As AI agents and LLMs continue to become integral to applications, security challenges grow in ways traditional RBAC and IAM were never designed to handle.
An AI agent is not just another user — it can:
- 🔄 Call APIs on behalf of humans.
- 🧩 Chain multiple tools together (MCP, plugins, services).
- 📦 Access sensitive data sources like PII, internal APIs, or even databases.
This makes access control the last line of defense when things go wrong.
Controlling the MCP Layer ⚙️
The Model Context Protocol (MCP) allows LLMs to call tools and interact with external systems.
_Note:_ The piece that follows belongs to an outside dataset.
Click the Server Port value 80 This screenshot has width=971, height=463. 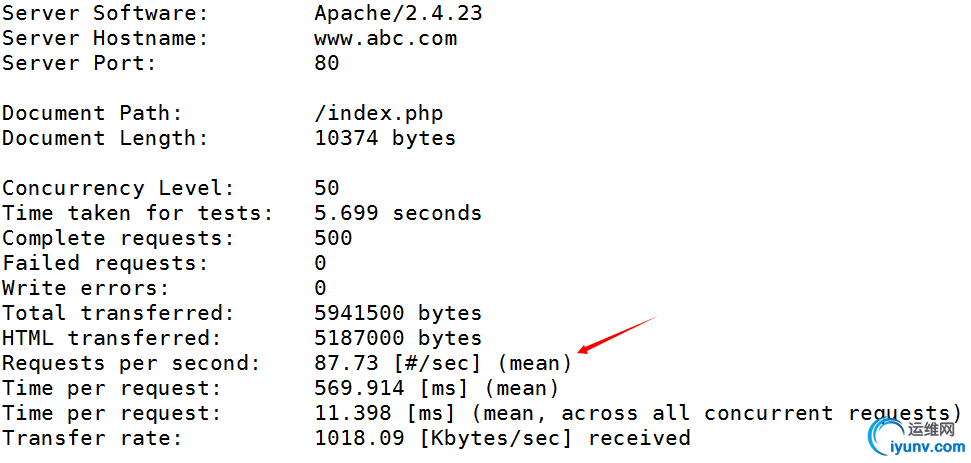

But here’s the risk: hallucinations or prompt injection can push the agent to trigger actions that weren’t intended.
IAM can help by:
- 🔐 Restricting which tools an agent is allowed to call.
- 🛑 Blocking unsafe actions (like database writes or deletes) unless explicitly provisioned.
- ⏱️ Dynamically granting short-lived permissions based on conversation context.
This ensures the agent can only operate inside a safe sandbox, even when it’s unpredictable.
Protecting the PII Layer 🛡️
LLMs often need access to Personally Identifiable Information (PII) to be useful — but this data is highly sensitive.
IAM can:
- 🎯 Enforce policies so agents see only the data they absolutely need.
- 🕵️ Redact or mask fields (e.g., hide phone numbers or partial email IDs) depending on the user’s role.
- 📊 Control column- or row-level access so no single query leaks more than intended.
By layering IAM into the PII access pipeline, we create a zero-trust boundary between agents and sensitive data.
Securing Other AI Security Layers 🧩
Beyond MCP and PII, IAM can extend into other layers of the AI stack:
- 🛂 Tool Access → Only authorized workflows should trigger certain high-risk tools (like payments, account updates, or deletion APIs).
- 📡 External APIs → IAM can act as a gatekeeper, ensuring AI agents only call APIs they’re explicitly allowed to.
- 🔄 Dynamic Access Provisioning → Just-in-time policies that grant access for the duration of a session or conversation, and then expire automatically.
The Next Step for Go IAM 🌐
The future of Go IAM is about more than static RBAC. It’s about:
- Context-aware, real-time access control for agents and LLMs.
- A single IAM layer that spans human users, bots, and AI systems.
- Security that is adaptive, not hardcoded.
In a world where AI is becoming a first-class actor in our systems, IAM is the layer that ensures safety, trust, and control.